1Creato con AI
Precalienta el horno a 190 °C. Lava y pela las patatas. Si fuera necesario, recorta ligeramente sus extremos para darles una forma uniforme y permitir que se mantengan apoyadas.
Calienta la mitad del aceite de oliva y 10 g de mantequilla en una sartén apta para horno. Añade las patatas, salpimiéntalas y dóralas durante 3-4 minutos por cada lado.
Incorpora el caldo de pollo y la mitad del tomillo. Lleva a ebullición y pasa la sartén al horno. Cocina las patatas durante 30-40 minutos, regándolas ocasionalmente con el caldo, hasta que estén tiernas y doradas.
Pela la manzana, retira el corazón y córtala en gajos o dados. Derrite los 10 g restantes de mantequilla en otra sartén y añade la manzana.
Cocina la manzana a fuego medio-bajo durante 10-12 minutos, removiendo con cuidado, hasta que esté tierna, dorada y caramelizada con sus propios azúcares.

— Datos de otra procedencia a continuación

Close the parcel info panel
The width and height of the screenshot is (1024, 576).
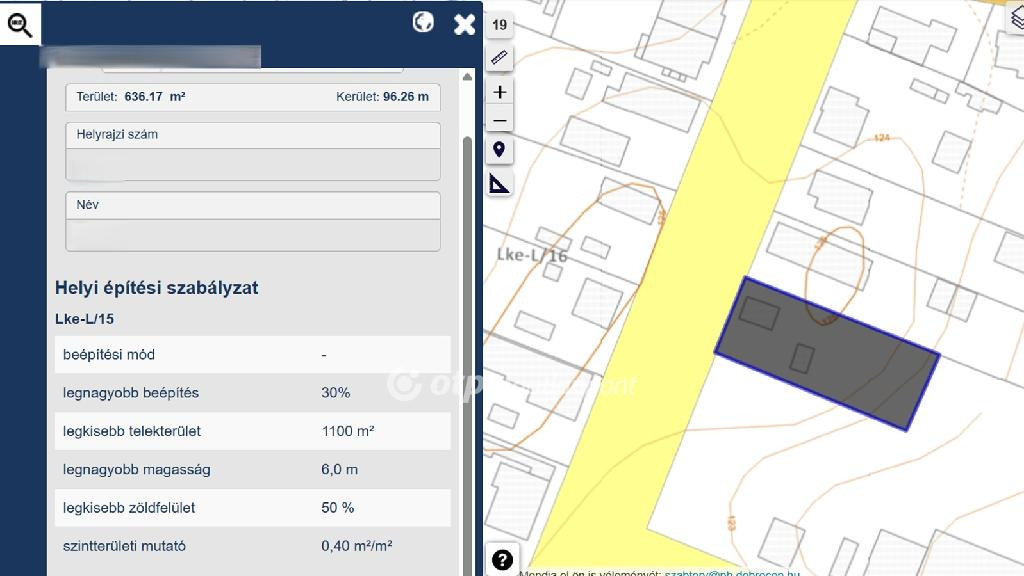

Reserva caliente.
Seca el solomillo con papel de cocina y córtalo en medallones gruesos. Sazónalos con la sal y la pimienta restantes.
Calienta el resto del aceite de oliva en una sartén amplia a fuego medio-alto. Marca los medallones durante 2-3 minutos por cada lado, hasta que estén bien dorados.
Baja el fuego, incorpora la mostaza de Dijon y unas cucharadas del líquido de cocción de las patatas. Mezcla y cocina los medallones durante 2-4 minutos más, hasta que el centro alcance aproximadamente 63-65 °C.
Retira la carne del fuego y déjala reposar durante 5 minutos. Ajusta de sal y pimienta la salsa de mostaza si fuera necesario.
Sirve los medallones de solomillo con la manzana caramelizada y las patatas fondant. Napa la carne con la salsa de mostaza y termina con el tomillo fresco restante.